28 April 2013: Drama on 3 - Light Shining in Buckinghamshire
by Caryl Churchill. Episode 1 of 3. The first in a new season of three classic plays curated for Radio 3 by the playwright Mark Ravenhill. First performed in 1976, Light Shining in Buckinghamshire focuses on the millennial movements that erupted during the English civil war in the 1640s. At the heart of the play is an edited dramatisation of The Putney Debates of 1647. The radical Levellers argue for liberty and universal suffrage while the military establishment stands for security and property as the basis for electoral eligibility. This new production of Light Shining in Buckinghamshire was directed by Mark Ravenhill himself. Man One - Justin Salinger; Man Two - Andrew Woodall; Man Three - Paul Rhys; Man Four - Joseph Mydell; Woman One - Monica Dolan; Woman Two - Amanda Drew; The cast each play several roles in the production. Music by Colin Sell; Historical adviser to the production: Jacob Field; Director - Mark Ravenhill; Producer - Jeremy Mortimer

05 May 2013: Drama on 3 - The Octoroon
By Dion Boucicault, Episode 2 of 3. As part of a season of plays curated by playwright Mark Ravenhill, BBC Radio 3 presents new production of Dion Boucicault's 1859 melodrama The Octoroon - a play that sparked debates about the abolition of slavery and the role of theatre in politics. The drama was recorded in front of an audience at Theatre Royal Stratford East, the venue that saw an earlier production of the same play in 1885. The story centres around the inhabitants of the Louisiana plantation of Terrebonne. Zoe, the "octoroon" of the title, is the daughter of its owner Judge Peyton by one of his slaves, but she has been raised as part of the family. When the Judge dies, the plantation falls into financial ruin and the Judge's handsome nephew George arrives as heir apparent. George and Zoe soon find themselves in love, but their future happiness is thrown into jeopardy by the plantation's evil overseer Jacob McLosky who has dastardly designs on both the property and Zoe. McLosky will stop at nothing - not even murder. Mrs Peyton - Barbara Barnes; Sunnyside - Geoffrey Burton; Jacob M'Closky - Steven Hartley; Salem Scudder - Toby Jones; Wahnotee - Earl Kim; Dora Sunnyside - Claire Lams; Paul - John MacMillan; Zoe - Amaka Okafor; Ratts - Paul Stonehouse; Pete - David Webber; George Peyton - Trevor White; Music composed and performed by Colin Sell; Director: Sasha Yevtushenko; Production Co-ordinator: Lesley Allan; Studio Managers: Colin Guthrie, Alison Craig, Steve Oak; Executive Producer: Jeremy Mortimer.
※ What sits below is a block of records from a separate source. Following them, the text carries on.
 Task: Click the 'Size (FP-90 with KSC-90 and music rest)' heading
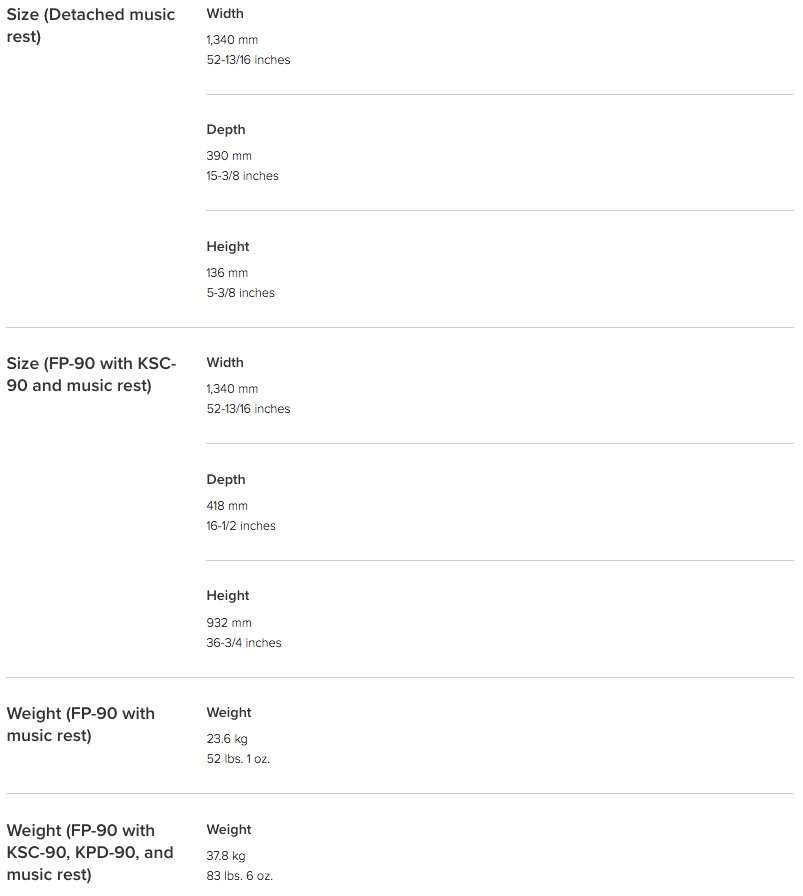click(x=91, y=374)
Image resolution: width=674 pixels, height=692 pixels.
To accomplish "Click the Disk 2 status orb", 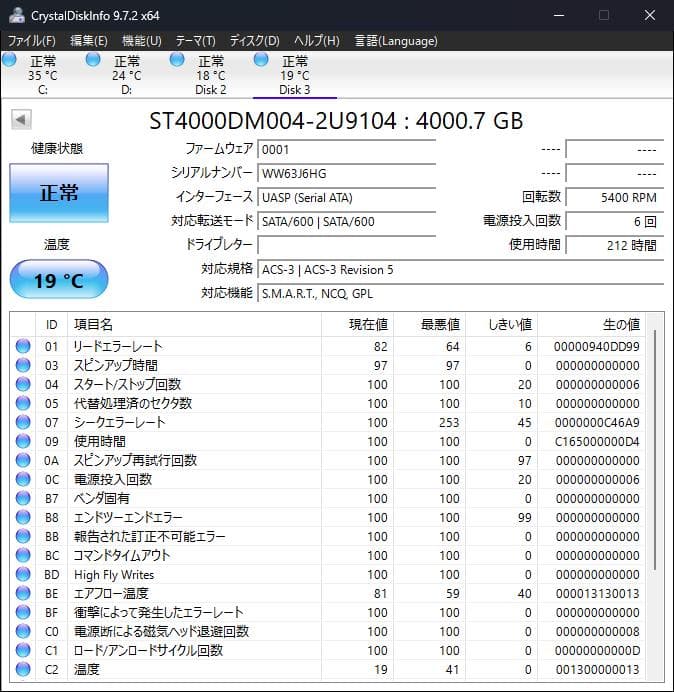I will tap(177, 60).
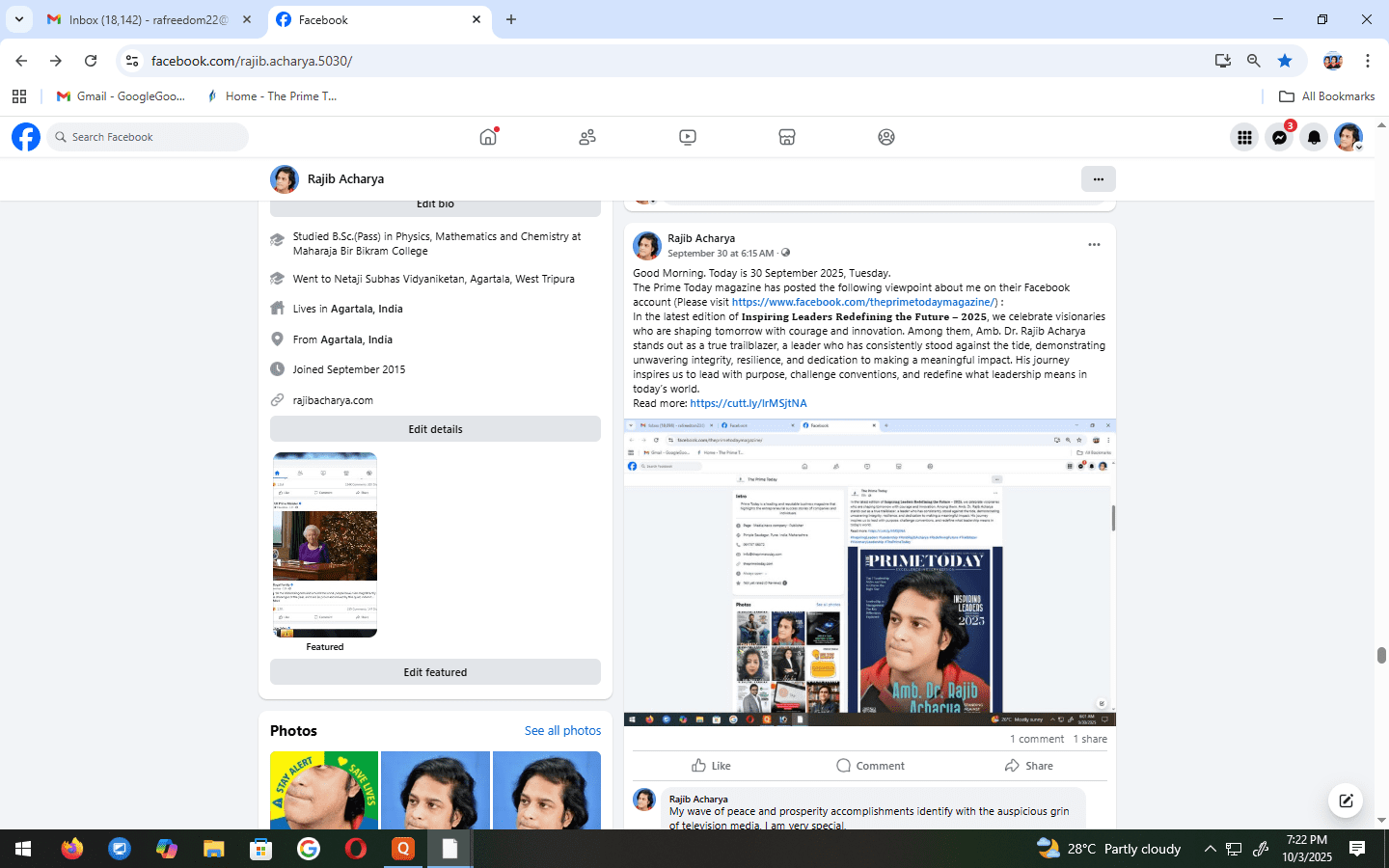Viewport: 1389px width, 868px height.
Task: Open Home - The Prime T... bookmark
Action: [272, 96]
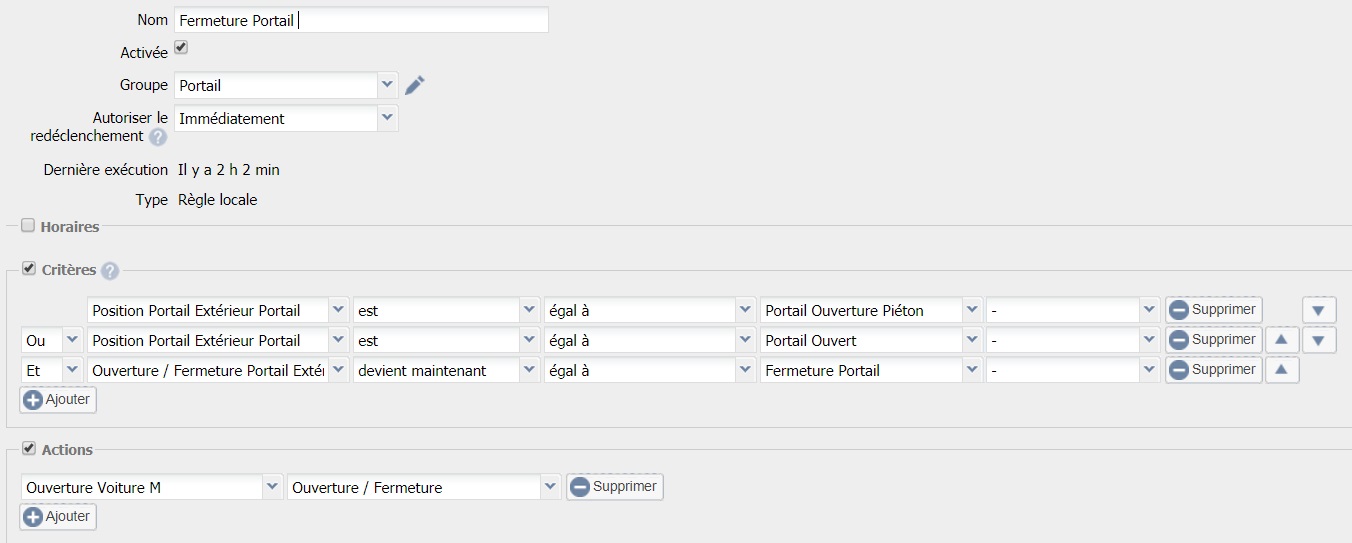Move the first criterion down
This screenshot has width=1352, height=543.
click(1318, 311)
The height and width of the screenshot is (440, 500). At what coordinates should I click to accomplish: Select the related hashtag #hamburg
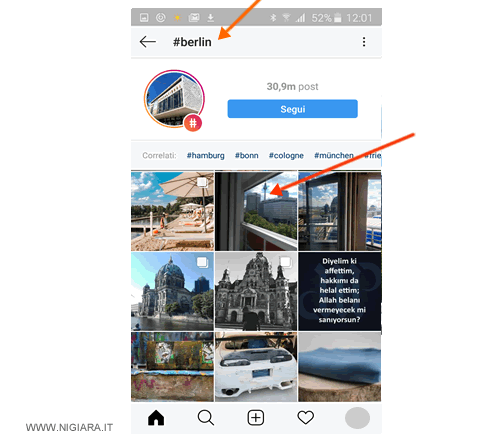coord(205,155)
12 May 2013: Drama on 3 - Jungle of Cities
By Bertolt Brecht, in a translation by Anselm Hollo, curated by Mark Ravenhill. First performed in 1923 (then revised in 1927), 'Im Dickicht der Städte' is one of Brecht's earliest plays, in which he began to move away from the influence of Expressionism towards a new style. His sources ranged from the bizarre facts of a real-life Chicago murder in 1912, to J V Jensen's 'The Wheel' and Upton Sinclair's 'The Jungle'. He fused them all into this darkly compelling vision of the impossibility of real human contact in 'the crushing impact of cities' - Brecht's vision of the mechanistic inhumanity and poverty of the early twentieth-century city. George Garga - Paul Ritter; Shlink - Nicholas Woodeson; The Worm - Kerry Shale; The Baboon - Richard Ridings; Maynes/Pat Manky - Stephen Hogan; Jane Larry - Tracy Wiles; Marie Garga - Melody Grove; John Garga - Nathan Osgood; Mae Garga - Buffy Davis; Man - David Seddon; Producer/Director - Jonquil Panting

19 May 2013: Drama on 3 - One Winter's Afternoon
By Guy Meredith. As part of BBC Radio 3's Wagner 200, One Winter's Afternoon tells the story of the great operatic rivalry between Giuseppe Verdi and Richard Wagner in the year marking the bicentenary of their births. In real life, the two great composers never met. Taking as its starting point the death of Wagner, the play travels between two time frames as it explores key moments in their lives, and in imaginary conversations between them about the struggles of creativity. Wagner - Kenneth Cranham; Verdi - Paul Rhys; Giuseppina - Kate Buffery; Ricordi - Clive Merrison; Boito - Nicholas Boulton; Cosima - Lydia Leonard; Stolz - Zalie Burrow; Liszt - Scott Handy; Minna - Emily Bruni; Mathilde - Clare Corbett; Mariani - Sean Baker; Waiter - Mark Straker; Musician - Will Bartlett; Writer - Guy Meredith; Director - Cherry Cookson; Sound Design: David Chilton and Lucinda Mason Brown; A Goldhawk Essential production for BBC Radio 3.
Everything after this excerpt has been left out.